Comentário à Frase 1

"O direito fundamental ao ambiente constitui o fundamento para a criação de relações jurídicas ambientais (multilaterais) de natureza pública e privada" (Vasco Pereira da Silva).Qual o sentido e alcance da afirmação?"

Antes de passarmos à análise da afirmação, cabe-nos dizer qual a significação de relação jurídica multilateral ambiental.
No nosso entender esta apresenta-se como uma categoria de relações jurídicas que se caracteriza por se estruturar em torno de mais de dois sujeitos jurídicos com posições diferenciadas e ainda por relacionar a Administração, enquanto entidade decisora, com outros particulares para além dos destinatários directos do exercício da sua competência dispositiva; ou então por relacionar a Administração com outros órgãos da mesma pessoa colectiva ou de pessoas colectivas diversas da do órgão que exerce competência decisória, e ainda com os particulares directamente visados pela decisão em causa.
Dito isto, cabe analisar a afirmação do Prof. Vasco Pereira da Silva.
Com a entrada em vigor do novo CPTA, evolui-se para um multilateralismo, pois bem deixou de ser necessário alargar o conceito de direito subjectivo como fonte de legitimidade no Contencioso Administrativo, sendo que se equiparou direitos subjectivos a interesses legalmente protegidos, a nível constitucional, quer de um ponto de vista substantivo, quer do prisma da garantia adjectiva - nos termos dos artigos 266º/1 e 268º/4 CRP.
Deixando no contencioso de configurar uma concepção heliocêntrica de acto administrativo, as concepções unitárias, tais como a seguida pelo Prof. Vasco Pereira da Silva, revelam, salvo o devido respeito, uma fórmula vazia, meramente teórica e desnecessária do ponto de vista prático.
Além do mais, a nosso ver o bem em causa é insusceptível de apropriação individual específica, pelo que não se nos configura como um direito fundamental, o suposto direito ao Ambiente.
Ao invés, concordamos com CARLA AMADO GOMES, que a maneira de encarar o bem jurídico ambiente só é passível de ser entendida através de um dever fundamental de respeito ao Ambiente cuja individualização é assim possível.
Argumento decisivo, será o de autónomamente ser raríssimo alguém invocar o direito fundamental ao Ambiente perante as autoridades judiciárias, pois que é através do recurso à acção popular, tendo por detrás a ideia do interesse difuso, que os particulares fazem valer o seu suposto direito ao Ambiente, que na realidade é um interese difuso.
Ora, tradicionalmente, antes da consagração da tutela jurisdicional efectiva, o direito de recurso destinava-se a permitir ao particular lesado directamente nos seus direitos subjectivos pela actuação de uma Administração autoritária, reagir contenciosamente, pela via da anulação do acto administrativo num binómio interesse público versus particular.

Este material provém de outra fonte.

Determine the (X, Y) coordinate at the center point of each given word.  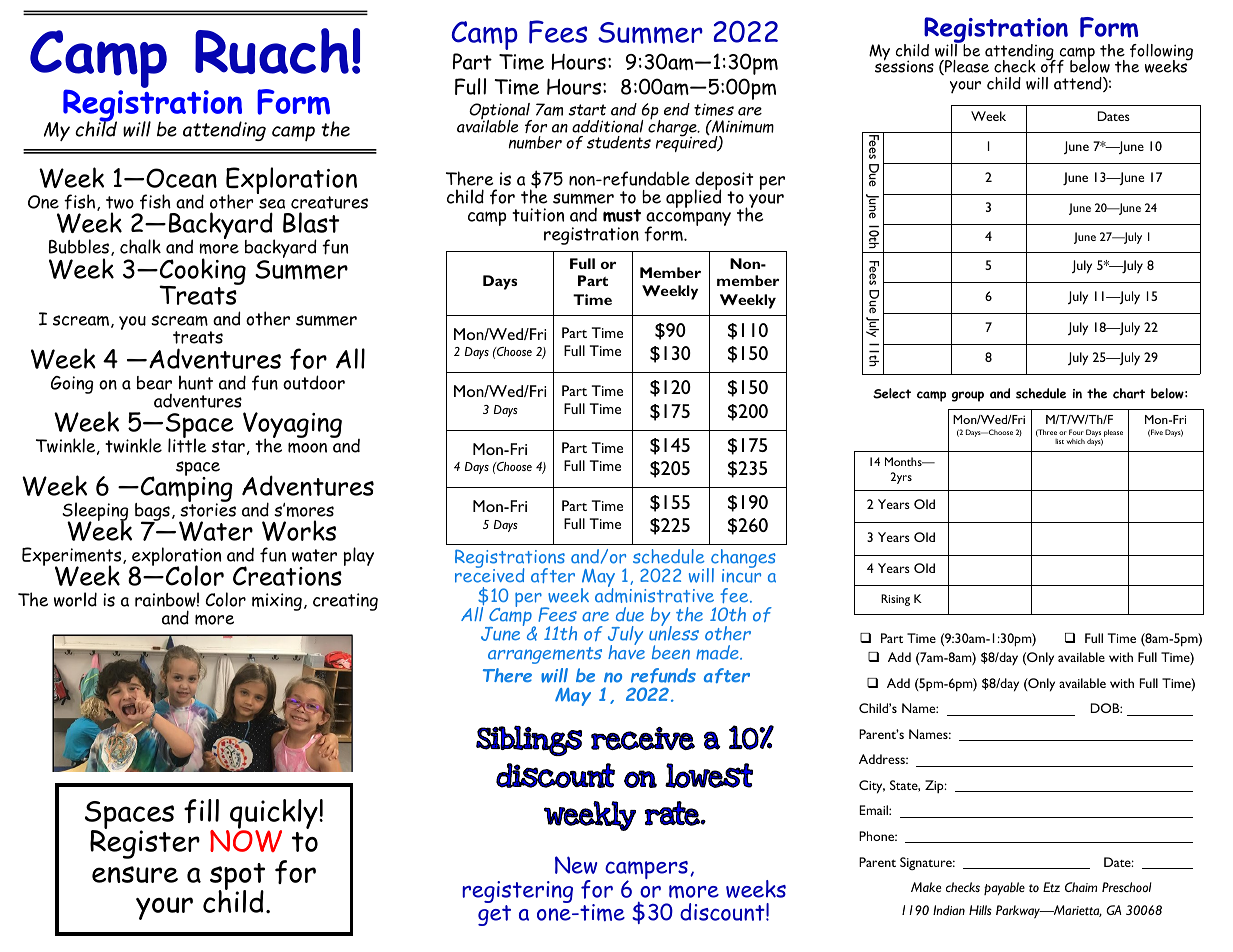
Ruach (272, 51)
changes (743, 560)
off (1052, 65)
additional (608, 126)
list (1059, 441)
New (576, 865)
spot (237, 877)
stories (208, 509)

Contudo assistiu-se a uma mudança de perspectiva, deixando de se verificar um contexto bilateral na actuação Administrativa, para passarem a ser ponderados todos os direitos e os vários interesses públicos e privados passíveis de afectação por parte de uma actuação Administrativa.
Assim, é neste contexto que o Prof. Vasco Pereira da Silva adopta a teoria da "Schutznorm" - sendo que considera que "o particular será titular de um direito subjectivo em relação à Administração sempre que de uma norma jurídica, que não vise apenas a satisfação do interesse público, mas também a protecção dos interesses dos particulares, resulte uma vantagem objectiva, concedida de forma intencional, ou ainda quando dela resulte a concessão de um mero benefício mas, nesse caso, decorrente de um direito fundamental."
Face ao novo Contencioso esta concepção, salvo o devido respeito, antes dotada de uma enorme importância prática, perde a maior parte da sua razão de ser, pois com este alcança-se o alargamento da legitimidade activa em função da titularidade da relação jurídica controvertida, superando a concepção restritiva do interesse, directo e legítimo.
Admite-se ainda a intervenção processual de terceiros - titulares de uma posição jurídica substantiva, interessados na definição da relação material controvertida, pelo que com este novo CPTA se alcança a inevitável indispensabilidade de fazer a ponderação dos diferentes interesses em jogo, quer sejam públicos ou privados, mas que são afectados pela actuação administrativa.